// SpeedX Exposes Hundreds of Millions of Delivery Records in Massive Cloud Storage Leak

Exposed Data

According to the findings, the exposed storage contained personal information connected to package deliveries across the United States. Among the leaked files were shipping labels, delivery confirmation photos, shipment summaries, and recipient details. Researchers stated that many of the files included full names and home addresses of customers. A large portion of the exposed records reportedly consisted of parcel photos and shipping labels showing delivery information and destination details. Some images allegedly revealed packages placed directly outside residential properties, alongside visible address information.

Another section of the exposed storage reportedly contained hundreds of millions of PDF shipping labels tied to different stages of parcel transit. Some of those records included recipient information, while others referenced warehouses and processing facilities involved in package routing.

Driver Documents and Internal Data

The leak was not limited to customer data. Researchers also claimed the exposed storage contained files related to SpeedX drivers and internal operations. Among the records were photographs of driver’s licenses, screenshots allegedly showing SpeedX application credentials, and various shipment reporting documents. Researchers believe some of the submitted files were likely used during driver onboarding or identity verification processes. The exposed storage also reportedly included application log files and operational data connected to parcel processing and delivery management.

Company Disputes Breach Characterization

SpeedX acknowledged that a storage configuration issue existed but disputed claims that the incident amounted to a full data breach. According to statements attributed to the company, an internal review identified limited metadata exposure connected to the Azure storage configuration.

The company stated that it found no evidence of malicious access, data exfiltration, or compromise of customer systems. SpeedX also claimed that access to stored files still required knowledge of specific object paths and was not equivalent to unrestricted public access. Researchers involved in the discovery challenged that position, stating that access to the exposed files did not require detailed knowledge of object paths and that the bucket name alone was enough to retrieve data.

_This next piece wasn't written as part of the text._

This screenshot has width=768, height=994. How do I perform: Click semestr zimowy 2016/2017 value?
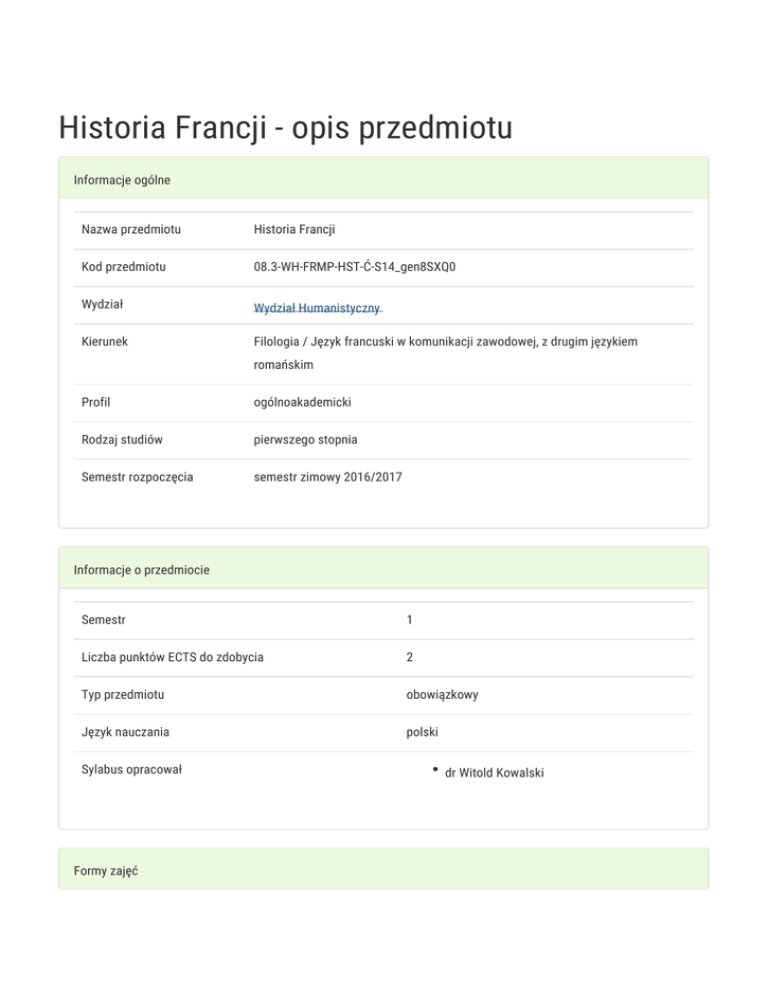click(328, 477)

Supply Chain and Fraud Risks

Researchers warned that the exposed records could present long-term risks for both customers and drivers. Delivery-related data is commonly used in phishing operations, scam campaigns, and identity fraud due to the amount of personal and logistical information attached to shipments.

They also noted that the records could provide insight into the company’s internal delivery infrastructure and operational flow. According to the researchers, that type of visibility could potentially assist threat actors in crafting targeted attacks against logistics providers and supply chain operations. The exposed labels also reportedly referenced Raven Force Couriers, a Canadian delivery company that may be connected to SpeedX through cross-border shipping operations.

Conclusion

The SpeedX exposure adds to a growing list of delivery and logistics companies that have experienced cloud storage leaks involving customer shipment data. While the company stated that it found no evidence of abuse or unauthorized extraction of information, the scale of the exposed records has raised concerns over how sensitive delivery infrastructure and customer data are being stored and secured. Researchers noted that internet-facing cloud storage containers are frequently indexed and scanned by automated systems, meaning exposed datasets can potentially be accessed by unknown parties long before they are discovered and secured.